_Source extract_.
==============================

Okay, so I don’t know if I’ve mentioned this before, but every Ghanaian city and town I’ve been to is full of chickens. Not just chickens, but also roosters. The thing about roosters is that they are territorial. That means that if they wander into each other’s territory, they fight. By crowing. And if they are nervous about something, like say being disturbed by people walking, or children laughing, or dogs, or mosquitos or really just about anything, they respond. By crowing. It’s not a simple “cock-a-doodle-doo” when the sun rises. The sound of roosters is a near constant throughout the day, and often starts before the sun rises (around 5:30-6:00). Depending on what’s disturbing them, they sometimes start as early as 2 or 3 am. They sometimes never stop throughout the night.
One of the hardest adjustments for a Canadian in Ghana can be the noise. It’s not just the roosters, the dogs, the constant traffic, the stadium-concert level amplification of church services, or the people who inch through the streets on trucks loaded with speakers advertising various products and religions in urgent tones. It’s more, even, than the combination of all these things happening simultaneously. It is the resultant orientation to noise that I find it most difficult to adjust to. On the one hand there is the frustrating fact that people rarely wait for a quiet moment to inject their own noise into the fray, whether that noise be attempted communication or simply one’s own music or other noise-making activity. On the other hand there is the fascinating, and for me nearly impossible, ability that Ghanaians seem to have for picking out focused bits of meaningful information from cacophony. People use their “inside voices” almost all the time, and seem to be able to pick out their names, and other bits of info from large distances at low volumes with little problem.

==============================

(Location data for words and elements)
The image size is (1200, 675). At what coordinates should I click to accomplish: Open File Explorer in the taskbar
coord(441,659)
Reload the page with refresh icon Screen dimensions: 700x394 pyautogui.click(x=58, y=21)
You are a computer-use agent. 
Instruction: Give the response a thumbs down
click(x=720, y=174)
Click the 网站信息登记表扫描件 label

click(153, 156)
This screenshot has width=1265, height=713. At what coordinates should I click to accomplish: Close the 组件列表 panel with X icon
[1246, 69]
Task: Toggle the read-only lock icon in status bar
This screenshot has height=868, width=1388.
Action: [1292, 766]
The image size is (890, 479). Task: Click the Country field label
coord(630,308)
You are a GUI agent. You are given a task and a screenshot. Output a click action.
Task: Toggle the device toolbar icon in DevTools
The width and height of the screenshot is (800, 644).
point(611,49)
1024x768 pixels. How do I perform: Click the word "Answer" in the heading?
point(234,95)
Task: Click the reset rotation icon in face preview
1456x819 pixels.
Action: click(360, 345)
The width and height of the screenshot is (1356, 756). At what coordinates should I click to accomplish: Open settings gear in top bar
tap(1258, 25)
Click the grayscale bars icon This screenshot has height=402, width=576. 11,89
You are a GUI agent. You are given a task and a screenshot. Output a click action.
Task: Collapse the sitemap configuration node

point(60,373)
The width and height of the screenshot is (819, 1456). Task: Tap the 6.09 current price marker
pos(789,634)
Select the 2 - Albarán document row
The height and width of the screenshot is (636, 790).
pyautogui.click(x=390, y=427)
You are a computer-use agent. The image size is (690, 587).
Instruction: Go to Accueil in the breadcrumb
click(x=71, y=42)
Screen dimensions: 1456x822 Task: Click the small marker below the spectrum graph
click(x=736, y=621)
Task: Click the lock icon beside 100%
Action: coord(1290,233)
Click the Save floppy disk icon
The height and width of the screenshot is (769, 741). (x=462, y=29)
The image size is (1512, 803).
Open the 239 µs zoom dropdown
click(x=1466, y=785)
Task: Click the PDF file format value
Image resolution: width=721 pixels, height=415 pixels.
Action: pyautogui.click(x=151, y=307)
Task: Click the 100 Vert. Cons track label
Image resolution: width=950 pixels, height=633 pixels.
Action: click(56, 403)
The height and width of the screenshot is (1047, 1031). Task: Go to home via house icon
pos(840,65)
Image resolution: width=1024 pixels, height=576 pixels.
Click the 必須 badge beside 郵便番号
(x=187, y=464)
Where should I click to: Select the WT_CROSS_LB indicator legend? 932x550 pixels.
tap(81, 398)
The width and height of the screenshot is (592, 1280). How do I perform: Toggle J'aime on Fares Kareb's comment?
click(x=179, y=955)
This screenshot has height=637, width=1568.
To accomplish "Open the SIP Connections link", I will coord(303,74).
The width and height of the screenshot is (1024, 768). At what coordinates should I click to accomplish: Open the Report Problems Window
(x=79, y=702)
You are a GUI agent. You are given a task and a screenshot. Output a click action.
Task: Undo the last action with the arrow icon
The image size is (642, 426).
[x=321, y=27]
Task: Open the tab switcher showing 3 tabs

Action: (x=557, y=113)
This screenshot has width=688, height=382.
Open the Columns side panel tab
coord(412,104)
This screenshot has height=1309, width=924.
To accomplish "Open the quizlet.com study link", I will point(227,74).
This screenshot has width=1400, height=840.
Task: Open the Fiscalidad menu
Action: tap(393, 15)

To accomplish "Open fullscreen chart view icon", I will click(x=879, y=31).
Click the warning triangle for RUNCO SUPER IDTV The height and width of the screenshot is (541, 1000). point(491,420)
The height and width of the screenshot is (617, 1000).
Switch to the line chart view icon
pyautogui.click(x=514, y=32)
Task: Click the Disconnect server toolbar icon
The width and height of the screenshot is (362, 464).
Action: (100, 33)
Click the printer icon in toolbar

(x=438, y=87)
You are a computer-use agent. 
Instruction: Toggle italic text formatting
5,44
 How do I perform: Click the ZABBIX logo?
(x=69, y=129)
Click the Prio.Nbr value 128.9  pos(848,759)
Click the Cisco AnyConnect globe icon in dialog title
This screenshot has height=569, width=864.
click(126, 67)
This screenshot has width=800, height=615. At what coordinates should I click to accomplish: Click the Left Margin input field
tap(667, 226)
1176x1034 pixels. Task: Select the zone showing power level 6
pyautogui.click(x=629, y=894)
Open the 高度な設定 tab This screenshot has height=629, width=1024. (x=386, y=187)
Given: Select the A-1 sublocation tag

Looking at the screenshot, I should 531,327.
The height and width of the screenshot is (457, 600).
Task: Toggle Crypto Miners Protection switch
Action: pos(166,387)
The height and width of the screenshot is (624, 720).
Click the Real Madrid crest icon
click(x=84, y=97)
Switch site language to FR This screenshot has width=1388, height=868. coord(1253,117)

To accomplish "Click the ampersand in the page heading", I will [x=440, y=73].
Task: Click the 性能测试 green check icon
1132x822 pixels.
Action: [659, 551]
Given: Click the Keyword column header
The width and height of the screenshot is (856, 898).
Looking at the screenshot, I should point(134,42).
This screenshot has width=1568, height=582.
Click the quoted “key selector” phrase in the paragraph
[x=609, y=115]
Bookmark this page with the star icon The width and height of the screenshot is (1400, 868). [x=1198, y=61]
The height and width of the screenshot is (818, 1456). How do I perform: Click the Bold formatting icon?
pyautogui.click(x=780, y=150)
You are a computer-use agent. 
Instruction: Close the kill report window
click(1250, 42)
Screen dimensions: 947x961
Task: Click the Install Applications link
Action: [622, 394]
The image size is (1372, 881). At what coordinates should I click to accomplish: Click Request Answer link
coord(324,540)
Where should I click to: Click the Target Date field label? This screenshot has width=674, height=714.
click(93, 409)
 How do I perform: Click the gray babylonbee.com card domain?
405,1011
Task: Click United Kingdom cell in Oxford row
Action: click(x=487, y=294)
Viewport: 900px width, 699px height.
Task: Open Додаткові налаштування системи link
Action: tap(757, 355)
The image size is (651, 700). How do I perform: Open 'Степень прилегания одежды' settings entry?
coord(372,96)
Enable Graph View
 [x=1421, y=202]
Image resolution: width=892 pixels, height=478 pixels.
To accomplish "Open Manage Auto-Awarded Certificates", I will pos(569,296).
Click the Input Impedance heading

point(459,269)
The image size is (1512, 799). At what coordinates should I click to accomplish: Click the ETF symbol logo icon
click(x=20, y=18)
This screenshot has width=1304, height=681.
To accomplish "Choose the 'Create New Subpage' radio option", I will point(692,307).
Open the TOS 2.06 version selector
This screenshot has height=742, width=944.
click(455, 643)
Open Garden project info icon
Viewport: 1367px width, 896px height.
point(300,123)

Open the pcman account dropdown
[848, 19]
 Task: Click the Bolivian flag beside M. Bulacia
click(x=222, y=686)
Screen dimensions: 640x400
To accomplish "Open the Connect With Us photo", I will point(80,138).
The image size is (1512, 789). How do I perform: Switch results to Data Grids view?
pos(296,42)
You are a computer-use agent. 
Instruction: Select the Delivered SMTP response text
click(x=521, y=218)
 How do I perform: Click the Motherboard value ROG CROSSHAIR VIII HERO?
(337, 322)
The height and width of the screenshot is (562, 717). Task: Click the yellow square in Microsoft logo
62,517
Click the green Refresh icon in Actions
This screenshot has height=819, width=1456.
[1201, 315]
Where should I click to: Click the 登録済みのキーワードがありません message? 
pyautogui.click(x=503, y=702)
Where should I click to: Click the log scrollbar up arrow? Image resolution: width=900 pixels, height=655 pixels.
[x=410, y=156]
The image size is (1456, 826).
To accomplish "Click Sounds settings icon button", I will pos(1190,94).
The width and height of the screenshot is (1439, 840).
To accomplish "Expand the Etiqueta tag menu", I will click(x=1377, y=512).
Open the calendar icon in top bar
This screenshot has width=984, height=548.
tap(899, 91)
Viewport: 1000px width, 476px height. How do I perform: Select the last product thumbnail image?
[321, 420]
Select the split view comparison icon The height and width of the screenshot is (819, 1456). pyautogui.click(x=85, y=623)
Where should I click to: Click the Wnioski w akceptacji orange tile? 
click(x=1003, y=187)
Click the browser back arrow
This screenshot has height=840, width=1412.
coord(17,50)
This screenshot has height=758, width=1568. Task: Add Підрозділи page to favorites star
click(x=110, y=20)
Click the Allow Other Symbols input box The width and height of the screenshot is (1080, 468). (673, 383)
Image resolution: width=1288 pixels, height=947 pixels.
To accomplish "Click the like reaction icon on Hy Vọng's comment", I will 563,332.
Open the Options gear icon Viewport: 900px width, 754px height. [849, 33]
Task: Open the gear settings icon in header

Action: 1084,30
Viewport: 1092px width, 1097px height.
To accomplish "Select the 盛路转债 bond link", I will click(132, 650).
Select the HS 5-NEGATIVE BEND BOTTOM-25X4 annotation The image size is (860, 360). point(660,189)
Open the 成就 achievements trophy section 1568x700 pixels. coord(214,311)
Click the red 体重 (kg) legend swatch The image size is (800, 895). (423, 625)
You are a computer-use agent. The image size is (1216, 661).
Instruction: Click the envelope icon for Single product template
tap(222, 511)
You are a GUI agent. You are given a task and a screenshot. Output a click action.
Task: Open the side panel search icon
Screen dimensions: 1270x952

==============================

_Written request_.
Return, word for word, the part of the passage about noise in Ghana that opens with the words containing "Okay, so I don’t" and closes with "throughout the night.".

_Exercise response_.
Okay, so I don’t know if I’ve mentioned this before, but every Ghanaian city and town I’ve been to is full of chickens. Not just chickens, but also roosters. The thing about roosters is that they are territorial. That means that if they wander into each other’s territory, they fight. By crowing. And if they are nervous about something, like say being disturbed by people walking, or children laughing, or dogs, or mosquitos or really just about anything, they respond. By crowing. It’s not a simple “cock-a-doodle-doo” when the sun rises. The sound of roosters is a near constant throughout the day, and often starts before the sun rises (around 5:30-6:00). Depending on what’s disturbing them, they sometimes start as early as 2 or 3 am. They sometimes never stop throughout the night.